Cet aperçu de la réponse à l’Ebola est emblématique de dynamiques plus larges. Au cours des vingt-cinq dernières années de combats, alors que beaucoup ont souffert du conflit, une mince classe de commandants et de politiciens pour qui le conflit est devenu une source de survie et de profit a émergé. Ces protagonistes n’ont eu que peu d’intérêt à mettre un terme à un conflit qui était périphérique pour le gouvernement mais qui, pour de nombreux combattants, était devenu un gagne-pain. Le conflit était devenu une fin en soi, le combat étant porté par son propre élan. Pendant ce temps, les donateurs étrangers et les diplomates ont fourni de la nourriture et des soins de santé urgents à des millions de personnes dans le besoin, empêchant l’État congolais de s’effondrer, mais n’ont pas été en mesure de provoquer un changement transformationnel.
Les Congolais ont développé leurs propres moyens, souvent pleins d’esprit, pour exprimer ce triste état de choses. « No Nkunda No Job » était un dicton populaire à Goma vers 2008, faisant référence au principal commandant rebelle et suggérant que la violence était devenue une source d’emploi pour les travailleurs humanitaires étrangers et les milices locales ; en 2018, c’était alors « Ebola busines ». L’auteur congolais In Koli Jean Bofane explore cette culture des antivaleurs dans son roman Mathématiques congolaises. Le protagoniste, un savant en mathématiques, utilise ses compétences pour découvrir la logique cachée de la politique congolaise. Ayant grandi dans la pauvreté, il met sa créativité au service d’un puissant ministre du gouvernement, pour découvrir que son patron organisait des manifestations sous fausse bannière afin de manipuler l’opinion publique et de réprimer ses opposants.
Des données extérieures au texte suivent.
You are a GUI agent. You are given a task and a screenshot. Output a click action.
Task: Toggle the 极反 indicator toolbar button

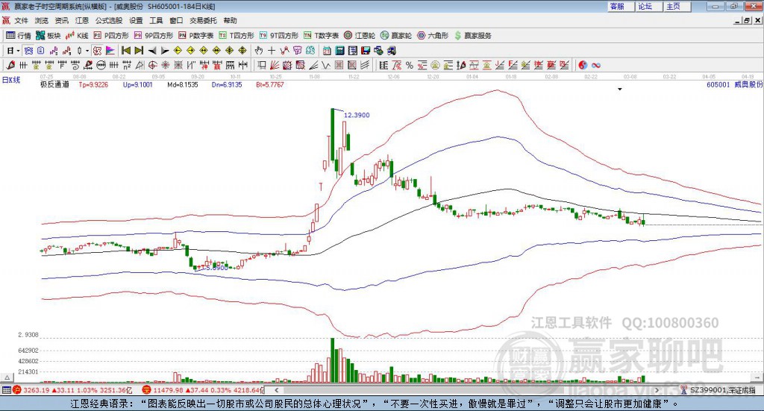coord(98,51)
L’excentrique pop star congolaise Koffi Olomide l’a dit autrement, faisant allusion à la propension à faire de l’adversité une source de profit, voire de plaisir : « Oyo eza système ya lifelo—moto ezopela kasi tozo zika te » (Nous vivons dans le système de l’enfer— partout le feu fait rage, mais on ne se brûle pas).
C’est quoi ce système ya lifelo, ce système d’enfer ? Comment est-ce arrivé ?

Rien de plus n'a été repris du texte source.